Jason Trinchere, who has been an engineer in all three national touring series and is in his first year as a NASCAR crew chief, agrees it‘s been a solid season. Knowing that he has a wheelman in the driver‘s seat doesn‘t hurt, either.
“For me, it was a lifetime worth of work for a lifetime opportunity,” he said. “We all know AJ is going to be a contender for each race, so I couldn‘t have a better opportunity.”
Rice added that Allmendinger has been a key contributor to the team because he helps lead its driver core of Justin Haley, Jeb Burton and Kaz Grala. At the same time, Kaulig puts no pressure on Allmendinger, which has helped propel him to success.
“We told him we want to win trophies, but at the same time, we want to have fun with it,” Rice said. “I think he knows that and sees we have his back no matter how good or bad he runs. That makes for a big deal.”
With five races remaining in the regular season, it’ll be a tough hill to climb making up 82 points on Cindric to win the regular season championship. Still, second place is awarded 10 playoff points, which could go a long way toward potentially making it to Phoenix Raceway as part of the Championship 4.
Across the board, Allmendinger says he feels the No. 16 team is on par with Cindric‘s No. 22 team on a weekly basis. They’ve been 1-2 in the championship standings since Mid-Ohio, nine races ago. So does that make the Nos. 16 and 22 the favorites for the title?
“I don‘t think so,” Rice said. “I think you‘re going to have some sleepers like Justin Allgaier. Justin Allgaier is good; he‘s great at some of those race tracks in the playoffs. Noah Gragson is really aggressive and a guy you have to keep your eye on. Daniel Hemric.
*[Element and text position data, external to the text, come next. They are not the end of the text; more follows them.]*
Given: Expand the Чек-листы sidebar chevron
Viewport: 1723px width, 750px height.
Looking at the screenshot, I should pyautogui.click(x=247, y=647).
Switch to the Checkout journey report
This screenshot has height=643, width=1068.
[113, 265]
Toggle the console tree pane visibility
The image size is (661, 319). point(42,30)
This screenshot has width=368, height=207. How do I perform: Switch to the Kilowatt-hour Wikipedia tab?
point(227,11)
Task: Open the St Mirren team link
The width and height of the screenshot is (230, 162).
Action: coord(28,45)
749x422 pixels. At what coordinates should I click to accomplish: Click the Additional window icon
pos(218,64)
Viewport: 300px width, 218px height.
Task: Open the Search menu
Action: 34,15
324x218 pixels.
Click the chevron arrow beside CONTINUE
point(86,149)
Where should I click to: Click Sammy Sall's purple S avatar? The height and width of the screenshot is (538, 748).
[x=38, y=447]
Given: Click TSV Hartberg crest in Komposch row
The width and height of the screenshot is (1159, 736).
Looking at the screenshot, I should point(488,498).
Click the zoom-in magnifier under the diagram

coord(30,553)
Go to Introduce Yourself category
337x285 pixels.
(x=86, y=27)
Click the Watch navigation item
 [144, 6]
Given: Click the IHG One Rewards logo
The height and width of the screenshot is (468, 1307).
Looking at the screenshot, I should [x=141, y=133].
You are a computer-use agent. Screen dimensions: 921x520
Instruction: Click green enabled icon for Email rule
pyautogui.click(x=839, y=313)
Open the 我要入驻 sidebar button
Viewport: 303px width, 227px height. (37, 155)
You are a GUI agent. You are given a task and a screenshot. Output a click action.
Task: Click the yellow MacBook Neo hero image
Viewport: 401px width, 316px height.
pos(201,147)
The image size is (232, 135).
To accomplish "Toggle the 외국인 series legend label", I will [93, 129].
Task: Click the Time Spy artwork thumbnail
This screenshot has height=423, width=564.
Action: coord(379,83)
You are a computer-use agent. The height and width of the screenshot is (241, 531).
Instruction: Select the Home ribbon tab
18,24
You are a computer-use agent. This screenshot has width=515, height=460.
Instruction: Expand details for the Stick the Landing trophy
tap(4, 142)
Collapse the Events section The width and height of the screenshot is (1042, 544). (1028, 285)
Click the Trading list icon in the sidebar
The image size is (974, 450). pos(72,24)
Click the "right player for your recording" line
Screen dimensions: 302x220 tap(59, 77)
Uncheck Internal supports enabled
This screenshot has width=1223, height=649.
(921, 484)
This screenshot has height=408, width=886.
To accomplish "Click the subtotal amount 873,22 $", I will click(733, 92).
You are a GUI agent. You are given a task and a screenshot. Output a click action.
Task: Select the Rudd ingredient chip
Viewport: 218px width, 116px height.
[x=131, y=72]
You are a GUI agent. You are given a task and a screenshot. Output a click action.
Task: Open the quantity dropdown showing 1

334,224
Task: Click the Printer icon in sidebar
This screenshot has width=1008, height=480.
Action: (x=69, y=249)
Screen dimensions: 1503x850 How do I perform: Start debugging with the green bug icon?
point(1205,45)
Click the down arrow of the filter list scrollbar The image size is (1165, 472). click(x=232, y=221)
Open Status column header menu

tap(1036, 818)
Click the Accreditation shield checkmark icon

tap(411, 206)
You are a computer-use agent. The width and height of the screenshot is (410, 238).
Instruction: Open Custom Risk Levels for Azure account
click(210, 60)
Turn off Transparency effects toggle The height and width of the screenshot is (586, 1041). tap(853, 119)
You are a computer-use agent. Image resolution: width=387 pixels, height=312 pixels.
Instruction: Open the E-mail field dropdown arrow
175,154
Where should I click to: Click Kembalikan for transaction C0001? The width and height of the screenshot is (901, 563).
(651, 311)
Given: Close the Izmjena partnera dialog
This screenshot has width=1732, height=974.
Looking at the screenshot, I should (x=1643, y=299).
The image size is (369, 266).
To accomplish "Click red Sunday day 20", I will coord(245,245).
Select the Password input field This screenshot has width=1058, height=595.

I don‘t think there are any favorites, but I think there are three or four guys that can really jump up in there and push us, in terms of AJ Allmendinger, Justin Haley and Jeb Burton out of the way, as well as the (No.) 22 car.”
Over the last seven races (the same amount as the playoffs), the No. 16 team has scored eight more points than the No. 22 team. Because of that, Trinchere has his team slotted as a co-favorite to win the championship. “If we‘re keeping pace with them,” Trinchere says, “I know come playoff time we can excel when we make that push.”
And though Allmendinger has been around NASCAR for a decade and a half, he’s not letting his thoughts get caught up with the potential of winning a championship. There’s too much of the season left.
“With the way the championship format is, one bad race and you could be done,” he said. “Obviously, it comes down to the last race of the season. If we‘re lucky enough to be in the final four in Phoenix, then maybe you start letting your brain be like, ‘OK, it would be big to win a championship.‘ But we have so much work, so much progress to make to even worry about that, that I don‘t think ahead and allow it to enter my mind.”